Dans l’amour entre l’homme et la femme, il y a toujours une minute où cet amour atteint son plus haut degré, où il n’a plus rien de réfléchi ni rien de sensuel, ou il est l’entière union de deux êtres en un seul. C’est cette minute que Nekhludov avait connue, dans cette nuit de Pâques.

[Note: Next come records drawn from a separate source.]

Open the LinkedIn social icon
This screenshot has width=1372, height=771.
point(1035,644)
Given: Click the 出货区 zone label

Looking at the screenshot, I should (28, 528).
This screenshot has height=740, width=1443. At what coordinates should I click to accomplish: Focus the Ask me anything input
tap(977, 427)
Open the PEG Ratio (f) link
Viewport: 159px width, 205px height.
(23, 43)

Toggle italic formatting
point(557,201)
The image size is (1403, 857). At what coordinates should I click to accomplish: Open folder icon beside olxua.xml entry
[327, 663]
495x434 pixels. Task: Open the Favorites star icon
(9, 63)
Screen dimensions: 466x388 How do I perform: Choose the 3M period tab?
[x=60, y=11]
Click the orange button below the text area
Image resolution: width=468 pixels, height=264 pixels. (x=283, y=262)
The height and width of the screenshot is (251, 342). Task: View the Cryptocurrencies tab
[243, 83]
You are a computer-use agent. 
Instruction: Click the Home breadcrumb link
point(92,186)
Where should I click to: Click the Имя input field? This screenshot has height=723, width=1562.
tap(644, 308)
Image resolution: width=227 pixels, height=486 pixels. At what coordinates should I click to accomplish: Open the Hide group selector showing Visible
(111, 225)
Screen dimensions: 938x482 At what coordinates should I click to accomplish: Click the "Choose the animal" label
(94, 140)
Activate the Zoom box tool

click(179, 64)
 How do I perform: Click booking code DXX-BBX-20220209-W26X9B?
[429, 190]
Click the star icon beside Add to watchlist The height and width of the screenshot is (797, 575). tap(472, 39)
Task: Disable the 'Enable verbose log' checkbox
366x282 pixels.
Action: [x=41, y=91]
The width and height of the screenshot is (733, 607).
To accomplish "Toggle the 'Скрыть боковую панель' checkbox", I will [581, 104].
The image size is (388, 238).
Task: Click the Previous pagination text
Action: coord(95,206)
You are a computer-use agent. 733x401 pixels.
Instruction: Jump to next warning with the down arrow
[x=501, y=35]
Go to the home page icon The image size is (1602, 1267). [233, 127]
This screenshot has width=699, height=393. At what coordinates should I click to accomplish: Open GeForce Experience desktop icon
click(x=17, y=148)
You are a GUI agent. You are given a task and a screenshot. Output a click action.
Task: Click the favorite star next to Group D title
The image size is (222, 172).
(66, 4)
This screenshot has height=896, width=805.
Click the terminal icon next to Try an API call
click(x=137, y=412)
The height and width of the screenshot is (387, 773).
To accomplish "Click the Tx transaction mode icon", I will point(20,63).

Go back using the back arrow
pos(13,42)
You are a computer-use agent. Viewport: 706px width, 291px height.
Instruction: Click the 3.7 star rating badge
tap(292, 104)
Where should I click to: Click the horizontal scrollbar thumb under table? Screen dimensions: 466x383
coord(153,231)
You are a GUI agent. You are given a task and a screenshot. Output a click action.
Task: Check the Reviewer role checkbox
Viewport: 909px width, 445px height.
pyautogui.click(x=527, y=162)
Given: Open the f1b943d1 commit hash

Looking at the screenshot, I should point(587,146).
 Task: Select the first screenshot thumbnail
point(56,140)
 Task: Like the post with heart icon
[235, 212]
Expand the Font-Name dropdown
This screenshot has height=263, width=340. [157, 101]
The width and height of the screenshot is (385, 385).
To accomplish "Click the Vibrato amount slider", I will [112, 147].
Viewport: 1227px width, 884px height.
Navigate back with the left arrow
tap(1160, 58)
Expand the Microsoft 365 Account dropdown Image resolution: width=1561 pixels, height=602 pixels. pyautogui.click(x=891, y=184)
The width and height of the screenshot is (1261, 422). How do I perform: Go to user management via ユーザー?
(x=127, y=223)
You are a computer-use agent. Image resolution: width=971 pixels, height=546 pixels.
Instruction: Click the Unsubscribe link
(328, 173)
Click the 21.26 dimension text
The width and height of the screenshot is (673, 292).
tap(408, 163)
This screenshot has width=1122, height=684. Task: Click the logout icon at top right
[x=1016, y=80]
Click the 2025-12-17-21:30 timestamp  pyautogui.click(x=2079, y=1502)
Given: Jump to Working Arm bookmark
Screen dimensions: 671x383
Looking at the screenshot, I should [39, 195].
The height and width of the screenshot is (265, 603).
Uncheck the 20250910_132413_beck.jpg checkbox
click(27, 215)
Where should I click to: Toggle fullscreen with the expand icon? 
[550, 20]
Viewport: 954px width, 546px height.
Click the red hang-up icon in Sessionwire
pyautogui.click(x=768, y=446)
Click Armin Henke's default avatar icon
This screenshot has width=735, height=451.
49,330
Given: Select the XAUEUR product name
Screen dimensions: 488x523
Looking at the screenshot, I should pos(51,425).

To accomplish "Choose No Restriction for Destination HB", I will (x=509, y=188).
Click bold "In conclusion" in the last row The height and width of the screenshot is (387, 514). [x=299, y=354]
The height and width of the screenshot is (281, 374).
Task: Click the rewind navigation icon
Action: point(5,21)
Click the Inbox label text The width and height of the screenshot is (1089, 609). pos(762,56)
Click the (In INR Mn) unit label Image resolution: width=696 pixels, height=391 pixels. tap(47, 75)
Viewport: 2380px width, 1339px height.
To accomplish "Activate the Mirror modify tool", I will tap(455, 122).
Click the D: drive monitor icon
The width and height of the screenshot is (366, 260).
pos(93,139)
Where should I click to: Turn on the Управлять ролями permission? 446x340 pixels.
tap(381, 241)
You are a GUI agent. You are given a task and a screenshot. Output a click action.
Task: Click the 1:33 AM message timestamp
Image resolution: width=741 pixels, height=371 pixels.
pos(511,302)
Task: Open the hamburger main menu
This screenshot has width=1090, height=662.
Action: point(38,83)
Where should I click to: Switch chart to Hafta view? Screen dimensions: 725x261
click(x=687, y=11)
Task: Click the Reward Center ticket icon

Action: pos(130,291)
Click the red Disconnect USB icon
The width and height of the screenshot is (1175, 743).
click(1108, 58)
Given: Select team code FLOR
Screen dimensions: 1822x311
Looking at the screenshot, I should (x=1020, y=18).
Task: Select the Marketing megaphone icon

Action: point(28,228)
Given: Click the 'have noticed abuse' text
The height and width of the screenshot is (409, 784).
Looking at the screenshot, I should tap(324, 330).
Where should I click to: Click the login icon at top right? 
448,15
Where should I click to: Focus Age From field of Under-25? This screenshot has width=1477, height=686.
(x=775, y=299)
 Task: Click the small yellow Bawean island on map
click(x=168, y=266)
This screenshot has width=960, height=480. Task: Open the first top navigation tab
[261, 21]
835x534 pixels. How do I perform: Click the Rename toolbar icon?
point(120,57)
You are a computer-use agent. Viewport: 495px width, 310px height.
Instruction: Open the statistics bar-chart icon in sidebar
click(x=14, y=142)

Lorsque maintenant, assis dans la salle du jury, il essayait de se rappeler toutes les circonstances où il avait vu Katucha, c’est cette minute qui ressuscitait devant lui, effaçant tout le reste: la petite tête noire soigneusement peignée, avec son nœud rouge, la robe blanche au corsage plissé, la taille mince et la poitrine encore à peine formée, et cette rougeur, et ces yeux noirs brillants, et, dans toute la personne de Katucha, l’expression manifeste de la pureté, comme aussi d’un amour innocent et profond non seulement pour lui, Nekhludov, mais pour tout ce qu’il y avait de beau au monde, et non seulement pour ce qu’il y avait de beau, mais pour tout ce qui existait, pour ce mendiant défigurée qu’elle venait d’embrasser. Cet amour, il le sentait en elle, cette nuit-là, parce qu’il le sentait en lui-même; et il sentait que cet amour les fondait tous deux en un seul être.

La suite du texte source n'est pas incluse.